* **Exercise description**
Would you output the whole of the data exactly?

* **Data to examine**

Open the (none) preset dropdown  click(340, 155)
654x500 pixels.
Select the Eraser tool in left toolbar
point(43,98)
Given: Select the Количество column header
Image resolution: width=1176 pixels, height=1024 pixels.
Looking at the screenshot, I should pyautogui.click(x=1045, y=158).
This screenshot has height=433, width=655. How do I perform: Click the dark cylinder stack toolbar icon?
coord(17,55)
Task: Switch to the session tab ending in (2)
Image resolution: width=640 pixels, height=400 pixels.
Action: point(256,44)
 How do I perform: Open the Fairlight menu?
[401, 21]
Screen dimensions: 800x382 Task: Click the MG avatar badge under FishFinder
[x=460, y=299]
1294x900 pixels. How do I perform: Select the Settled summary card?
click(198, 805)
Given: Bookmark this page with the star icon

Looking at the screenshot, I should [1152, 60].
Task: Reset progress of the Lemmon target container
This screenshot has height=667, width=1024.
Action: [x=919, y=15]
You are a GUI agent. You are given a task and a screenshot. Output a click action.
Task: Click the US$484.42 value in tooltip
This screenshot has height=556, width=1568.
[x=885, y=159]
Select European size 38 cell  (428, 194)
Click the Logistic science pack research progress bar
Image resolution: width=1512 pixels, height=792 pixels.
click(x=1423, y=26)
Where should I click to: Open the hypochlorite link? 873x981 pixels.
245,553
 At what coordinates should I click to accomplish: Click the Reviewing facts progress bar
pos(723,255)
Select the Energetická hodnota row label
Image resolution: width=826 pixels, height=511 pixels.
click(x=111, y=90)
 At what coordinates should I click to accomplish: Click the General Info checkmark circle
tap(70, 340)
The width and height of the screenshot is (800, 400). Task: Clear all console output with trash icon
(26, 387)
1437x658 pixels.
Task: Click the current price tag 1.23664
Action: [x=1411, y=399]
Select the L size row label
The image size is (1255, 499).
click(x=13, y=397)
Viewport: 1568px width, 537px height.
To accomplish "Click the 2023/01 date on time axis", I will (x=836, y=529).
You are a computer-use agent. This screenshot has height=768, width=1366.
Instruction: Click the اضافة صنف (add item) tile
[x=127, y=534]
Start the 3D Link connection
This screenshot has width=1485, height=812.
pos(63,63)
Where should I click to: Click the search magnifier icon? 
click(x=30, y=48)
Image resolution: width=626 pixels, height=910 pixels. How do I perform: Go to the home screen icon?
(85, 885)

* **Answer**
Open the (none) preset dropdown  click(340, 155)
654x500 pixels.
Select the Eraser tool in left toolbar
point(43,98)
Given: Select the Количество column header
Image resolution: width=1176 pixels, height=1024 pixels.
Looking at the screenshot, I should pyautogui.click(x=1045, y=158).
This screenshot has height=433, width=655. How do I perform: Click the dark cylinder stack toolbar icon?
coord(17,55)
Task: Switch to the session tab ending in (2)
Image resolution: width=640 pixels, height=400 pixels.
Action: point(256,44)
 How do I perform: Open the Fairlight menu?
[401, 21]
Screen dimensions: 800x382 Task: Click the MG avatar badge under FishFinder
[x=460, y=299]
1294x900 pixels. How do I perform: Select the Settled summary card?
click(198, 805)
Given: Bookmark this page with the star icon

Looking at the screenshot, I should [1152, 60].
Task: Reset progress of the Lemmon target container
This screenshot has height=667, width=1024.
Action: [x=919, y=15]
You are a GUI agent. You are given a task and a screenshot. Output a click action.
Task: Click the US$484.42 value in tooltip
This screenshot has height=556, width=1568.
[x=885, y=159]
Select European size 38 cell  (428, 194)
Click the Logistic science pack research progress bar
Image resolution: width=1512 pixels, height=792 pixels.
click(x=1423, y=26)
Where should I click to: Open the hypochlorite link? 873x981 pixels.
245,553
 At what coordinates should I click to accomplish: Click the Reviewing facts progress bar
pos(723,255)
Select the Energetická hodnota row label
Image resolution: width=826 pixels, height=511 pixels.
click(x=111, y=90)
 At what coordinates should I click to accomplish: Click the General Info checkmark circle
tap(70, 340)
The width and height of the screenshot is (800, 400). Task: Clear all console output with trash icon
(26, 387)
1437x658 pixels.
Task: Click the current price tag 1.23664
Action: [x=1411, y=399]
Select the L size row label
The image size is (1255, 499).
click(x=13, y=397)
Viewport: 1568px width, 537px height.
To accomplish "Click the 2023/01 date on time axis", I will (x=836, y=529).
You are a computer-use agent. This screenshot has height=768, width=1366.
Instruction: Click the اضافة صنف (add item) tile
[x=127, y=534]
Start the 3D Link connection
This screenshot has width=1485, height=812.
pos(63,63)
Where should I click to: Click the search magnifier icon? 
click(x=30, y=48)
Image resolution: width=626 pixels, height=910 pixels. How do I perform: Go to the home screen icon?
(85, 885)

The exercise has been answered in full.